Following the global spread of the internet, we are generating data at an unprecedented pace. Because performing any analysis would require us to collect/query the necessary data from the database, we must choose the right tool to query the data. Consequently, we cannot imagine ourselves using SQL to work with this volume of data, as every single query will be expensive. This is precisely where MongoDB comes in. MongoDB is an unstructured database that stores data in the form of documents. This means you do not have to provide a schema to store data in the MongoDB database. This is in contrast to relational databases, where you must provide the schema firsthand before inserting any data. Additionally, MongoDB can handle huge volumes of data very efficiently using PyMongo. This makes it the most widely used NoSQL database as it offers rich query language and flexible and fast access to data.

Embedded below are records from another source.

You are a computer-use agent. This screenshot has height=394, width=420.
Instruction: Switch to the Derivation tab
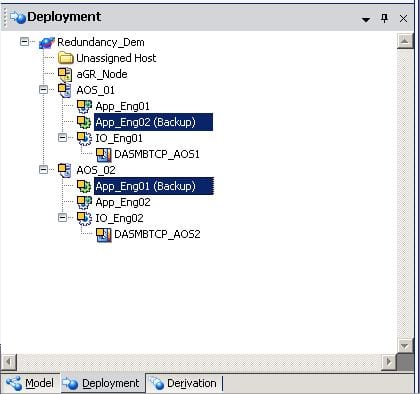click(x=183, y=383)
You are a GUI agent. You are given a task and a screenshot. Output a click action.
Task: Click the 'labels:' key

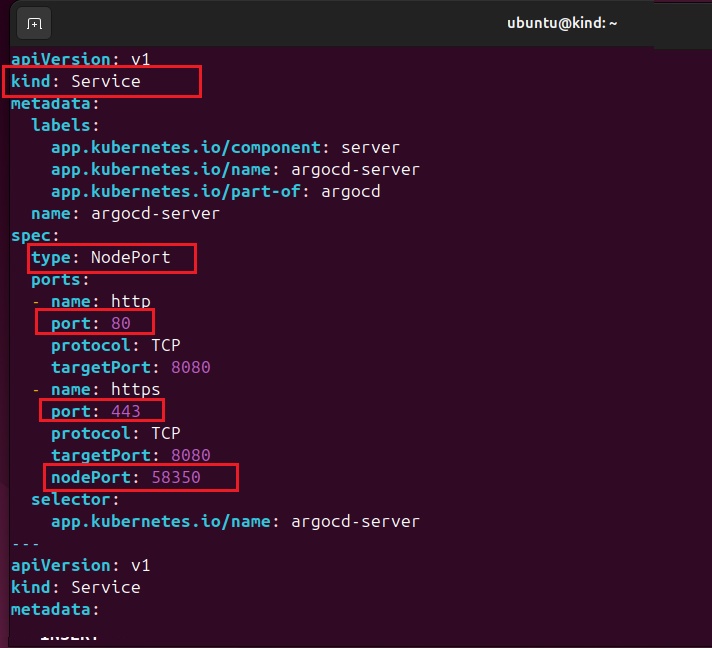[x=65, y=125]
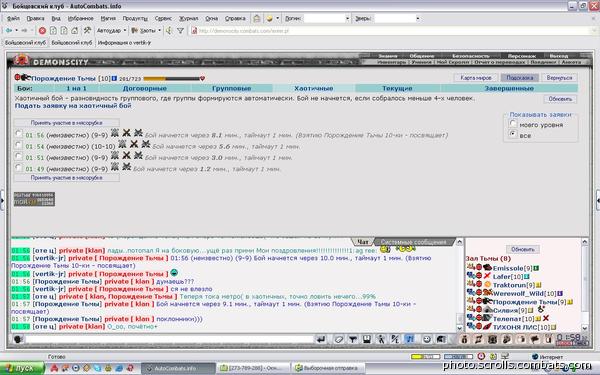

This article will provide multiple examples of how to query a MongoDB database using PyMongo. We will also learn the basics of aggregation pipelines and use comparison operators, logical operators, and regular expressions.
Learning Objectives
This article continues the MongoDB in Python Tutorial for Beginners, which covered the challenges of unstructured databases, installation steps, and basic operations of MongoDB. So, if you are a complete beginner in MongoDB, I recommend you go through that article first.
PyMongo is a Python library that enables us to connect with MongoDB. It is the most recommended way to work with MongoDB in Python.
We have also chosen Python to interact with MongoDB because it is one of the most commonly used and considerably powerful data science and machine learning languages. PyMongo allows us to retrieve the data with dictionary-like syntax. This is because, internally, MongoDB stores all the documents in BSON format, the Binary form of JSON (JavaScript Object Notation). Now, reading these documents in different programming languages would convert them into the internally supported data types in that programming language. Therefore, in Python, these BSON documents are retrieved as Python dictionaries.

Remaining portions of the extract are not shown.